**Passage provided:**
+ + + + +

However, their concern is at best misplaced and at worst being used against them. It's not entirely wrong to be concerned about sexual abuse and the exploration of children. The numbers passed around appear terrifying. The English-speaking world has seen the growth of grassroots organizations like the UK's "pedo hunters" and the (popular in the 80s) Faye Yeager's Children's Underground. What are the numbers?
The film has grossed $40 million at the box office.
A report from the Counter-Trafficking Data Collaborative states that 67 percent of children trafficked are between the ages of 15 and 17 - while the film proposes that idea those trafficked are usually much younger. The 2020 Global Report on Trafficking in Persons shows that 50 per cent of detected victims in 2018 were trafficked for sexual exploitation, 38 per cent were exploited for forced labour, six per cent were subjected to forced criminal activity, while one per cent were coerced into begging and smaller numbers into forced marriages, organ removal, and other purposes. The detected forms of exploitation vary widely across different subregions. The share of detected victims trafficked for forced labour has steadily increased for more than a decade; most of these are boys.
The U.S. State Department has reported that traffickers transport 600,000 to 800,000 people across international borders each year, and less 50 percent of these victims are minors. Child trafficking victims often know and trust their traffickers, according to Teresa Huizar, CEO of the National Children's Alliance. Some victims are throwaway kids who are forced to trade sex for food and shelter, often with the trafficker calling themselves their boyfriend or girlfriend. Research shows that many child trafficking victims are LGBTQ or gender nonconforming youth who have been forced into the sex trade by someone close to them. The movie suggests that abductions occur more frequently in public places such as parking lots and playgrounds, and that young children are at a greater risk from strangers then people they know.

+ + + + +

**Data provided:**
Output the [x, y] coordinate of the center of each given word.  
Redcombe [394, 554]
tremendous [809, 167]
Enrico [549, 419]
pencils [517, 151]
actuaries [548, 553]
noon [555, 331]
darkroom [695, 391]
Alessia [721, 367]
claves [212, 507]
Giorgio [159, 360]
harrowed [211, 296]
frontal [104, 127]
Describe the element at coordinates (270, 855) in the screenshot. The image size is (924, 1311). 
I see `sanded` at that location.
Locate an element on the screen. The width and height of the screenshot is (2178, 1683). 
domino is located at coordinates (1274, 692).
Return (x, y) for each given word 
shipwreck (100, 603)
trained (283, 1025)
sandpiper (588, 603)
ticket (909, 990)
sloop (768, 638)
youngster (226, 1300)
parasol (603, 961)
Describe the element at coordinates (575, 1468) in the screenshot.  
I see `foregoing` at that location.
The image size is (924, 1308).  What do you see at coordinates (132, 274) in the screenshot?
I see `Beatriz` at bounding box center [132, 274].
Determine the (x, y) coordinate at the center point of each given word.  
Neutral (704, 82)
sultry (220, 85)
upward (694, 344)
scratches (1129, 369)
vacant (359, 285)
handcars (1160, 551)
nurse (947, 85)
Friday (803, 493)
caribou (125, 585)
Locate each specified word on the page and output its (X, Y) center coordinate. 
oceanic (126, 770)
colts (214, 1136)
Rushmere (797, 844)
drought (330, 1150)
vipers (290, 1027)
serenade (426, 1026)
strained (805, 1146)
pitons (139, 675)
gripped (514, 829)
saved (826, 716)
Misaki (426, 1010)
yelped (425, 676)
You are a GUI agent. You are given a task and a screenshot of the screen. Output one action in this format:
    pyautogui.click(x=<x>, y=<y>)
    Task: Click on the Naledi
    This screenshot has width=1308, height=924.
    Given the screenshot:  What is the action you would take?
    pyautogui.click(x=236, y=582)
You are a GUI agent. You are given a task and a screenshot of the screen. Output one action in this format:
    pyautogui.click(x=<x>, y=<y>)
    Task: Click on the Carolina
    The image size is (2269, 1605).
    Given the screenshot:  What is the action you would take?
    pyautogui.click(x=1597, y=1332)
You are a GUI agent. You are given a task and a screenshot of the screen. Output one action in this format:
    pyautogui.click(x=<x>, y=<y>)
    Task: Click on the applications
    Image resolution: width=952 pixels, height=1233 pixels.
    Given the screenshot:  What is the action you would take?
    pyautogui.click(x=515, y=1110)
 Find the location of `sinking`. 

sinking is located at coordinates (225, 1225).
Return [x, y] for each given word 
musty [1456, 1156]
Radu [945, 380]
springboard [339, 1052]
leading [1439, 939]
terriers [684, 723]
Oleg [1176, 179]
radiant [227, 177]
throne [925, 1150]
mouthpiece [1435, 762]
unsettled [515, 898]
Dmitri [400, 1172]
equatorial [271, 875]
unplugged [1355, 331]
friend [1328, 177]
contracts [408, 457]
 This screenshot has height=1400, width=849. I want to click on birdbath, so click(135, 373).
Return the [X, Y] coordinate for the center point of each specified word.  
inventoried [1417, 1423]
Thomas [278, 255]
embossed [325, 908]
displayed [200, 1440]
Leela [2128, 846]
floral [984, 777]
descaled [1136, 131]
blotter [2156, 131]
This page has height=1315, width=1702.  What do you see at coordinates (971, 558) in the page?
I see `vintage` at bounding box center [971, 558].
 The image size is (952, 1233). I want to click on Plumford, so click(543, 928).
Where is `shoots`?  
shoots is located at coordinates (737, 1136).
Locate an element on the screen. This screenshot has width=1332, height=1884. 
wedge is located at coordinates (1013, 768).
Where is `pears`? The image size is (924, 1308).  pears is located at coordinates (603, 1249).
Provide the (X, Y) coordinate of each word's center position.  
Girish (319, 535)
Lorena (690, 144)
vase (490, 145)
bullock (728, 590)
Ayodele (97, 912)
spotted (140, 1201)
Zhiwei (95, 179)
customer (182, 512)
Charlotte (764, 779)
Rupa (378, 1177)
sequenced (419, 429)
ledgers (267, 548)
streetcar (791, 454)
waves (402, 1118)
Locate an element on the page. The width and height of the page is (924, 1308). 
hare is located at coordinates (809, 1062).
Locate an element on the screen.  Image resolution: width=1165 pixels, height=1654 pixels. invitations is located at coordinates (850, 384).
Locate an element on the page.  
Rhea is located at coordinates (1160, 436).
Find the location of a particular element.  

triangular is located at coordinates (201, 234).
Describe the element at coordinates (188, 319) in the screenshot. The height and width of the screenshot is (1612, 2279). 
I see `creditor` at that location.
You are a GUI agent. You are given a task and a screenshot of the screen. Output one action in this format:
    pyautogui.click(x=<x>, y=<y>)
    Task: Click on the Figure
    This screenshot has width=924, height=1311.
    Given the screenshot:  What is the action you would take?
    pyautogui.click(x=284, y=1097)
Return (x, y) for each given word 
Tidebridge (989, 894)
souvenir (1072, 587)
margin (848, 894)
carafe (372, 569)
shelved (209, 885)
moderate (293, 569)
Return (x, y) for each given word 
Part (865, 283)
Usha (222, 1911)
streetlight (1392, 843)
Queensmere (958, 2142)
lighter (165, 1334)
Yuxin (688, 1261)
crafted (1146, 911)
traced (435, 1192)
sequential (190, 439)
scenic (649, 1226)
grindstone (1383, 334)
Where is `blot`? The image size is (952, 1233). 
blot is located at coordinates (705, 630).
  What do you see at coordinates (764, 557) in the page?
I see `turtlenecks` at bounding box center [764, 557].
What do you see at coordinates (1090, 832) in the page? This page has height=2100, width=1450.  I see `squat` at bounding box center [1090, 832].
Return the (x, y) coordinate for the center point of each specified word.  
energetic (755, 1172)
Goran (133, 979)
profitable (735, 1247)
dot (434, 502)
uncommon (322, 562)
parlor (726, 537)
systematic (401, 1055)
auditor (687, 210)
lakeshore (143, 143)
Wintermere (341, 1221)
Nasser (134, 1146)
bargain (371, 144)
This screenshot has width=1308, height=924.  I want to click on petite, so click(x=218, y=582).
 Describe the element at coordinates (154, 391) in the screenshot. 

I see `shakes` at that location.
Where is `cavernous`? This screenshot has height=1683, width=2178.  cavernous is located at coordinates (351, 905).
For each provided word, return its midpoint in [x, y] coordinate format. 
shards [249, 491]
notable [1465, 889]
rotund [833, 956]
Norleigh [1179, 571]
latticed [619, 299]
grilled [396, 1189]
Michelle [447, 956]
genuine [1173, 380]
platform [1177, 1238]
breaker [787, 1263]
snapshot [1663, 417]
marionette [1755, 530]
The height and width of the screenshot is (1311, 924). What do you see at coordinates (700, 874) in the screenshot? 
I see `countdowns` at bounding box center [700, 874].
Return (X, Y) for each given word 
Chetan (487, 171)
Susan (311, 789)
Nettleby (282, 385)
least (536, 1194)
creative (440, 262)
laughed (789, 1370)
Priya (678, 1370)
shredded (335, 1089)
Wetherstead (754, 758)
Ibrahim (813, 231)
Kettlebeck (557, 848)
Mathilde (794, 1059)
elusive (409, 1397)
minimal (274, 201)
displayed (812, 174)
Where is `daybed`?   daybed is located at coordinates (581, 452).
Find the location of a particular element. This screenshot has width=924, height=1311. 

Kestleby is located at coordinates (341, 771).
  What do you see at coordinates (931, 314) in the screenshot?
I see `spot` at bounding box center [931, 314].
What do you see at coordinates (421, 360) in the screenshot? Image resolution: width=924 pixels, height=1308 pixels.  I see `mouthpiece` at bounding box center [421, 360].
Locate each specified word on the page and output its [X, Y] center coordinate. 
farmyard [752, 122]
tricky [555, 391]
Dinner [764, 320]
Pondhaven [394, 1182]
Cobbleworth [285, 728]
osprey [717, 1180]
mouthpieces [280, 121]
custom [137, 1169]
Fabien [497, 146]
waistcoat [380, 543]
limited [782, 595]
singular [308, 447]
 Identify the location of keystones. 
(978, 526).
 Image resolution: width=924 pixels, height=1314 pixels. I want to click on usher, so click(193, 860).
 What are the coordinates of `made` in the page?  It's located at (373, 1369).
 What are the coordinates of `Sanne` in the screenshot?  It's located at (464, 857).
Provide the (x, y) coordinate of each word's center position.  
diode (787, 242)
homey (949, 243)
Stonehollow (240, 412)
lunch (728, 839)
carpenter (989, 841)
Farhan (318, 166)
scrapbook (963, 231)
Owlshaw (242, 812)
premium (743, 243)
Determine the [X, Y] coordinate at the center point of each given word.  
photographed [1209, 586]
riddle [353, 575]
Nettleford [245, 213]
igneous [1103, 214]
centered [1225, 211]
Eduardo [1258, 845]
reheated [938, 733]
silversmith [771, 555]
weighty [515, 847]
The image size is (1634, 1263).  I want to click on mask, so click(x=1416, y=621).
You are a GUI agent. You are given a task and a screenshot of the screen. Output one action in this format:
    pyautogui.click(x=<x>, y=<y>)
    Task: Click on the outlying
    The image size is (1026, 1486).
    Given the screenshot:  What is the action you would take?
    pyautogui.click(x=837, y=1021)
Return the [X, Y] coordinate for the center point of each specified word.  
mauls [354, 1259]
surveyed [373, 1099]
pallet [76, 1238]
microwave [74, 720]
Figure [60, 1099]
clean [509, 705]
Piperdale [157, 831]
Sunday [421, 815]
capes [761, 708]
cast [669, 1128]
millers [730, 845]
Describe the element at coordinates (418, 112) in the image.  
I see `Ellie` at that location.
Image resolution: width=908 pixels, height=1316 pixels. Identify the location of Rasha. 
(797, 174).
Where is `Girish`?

+ + + + +

**Aim of the task:**
From the child trafficking passage above, rewrite the part that opens with "A report from" and closes with "these are boys.", changing "detected victims" to "identified victims" throughout.

**Output of the exercise:**
A report from the Counter-Trafficking Data Collaborative states that 67 percent of children trafficked are between the ages of 15 and 17 - while the film proposes that idea those trafficked are usually much younger. The 2020 Global Report on Trafficking in Persons shows that 50 per cent of identified victims in 2018 were trafficked for sexual exploitation, 38 per cent were exploited for forced labour, six per cent were subjected to forced criminal activity, while one per cent were coerced into begging and smaller numbers into forced marriages, organ removal, and other purposes. The detected forms of exploitation vary widely across different subregions. The share of identified victims trafficked for forced labour has steadily increased for more than a decade; most of these are boys.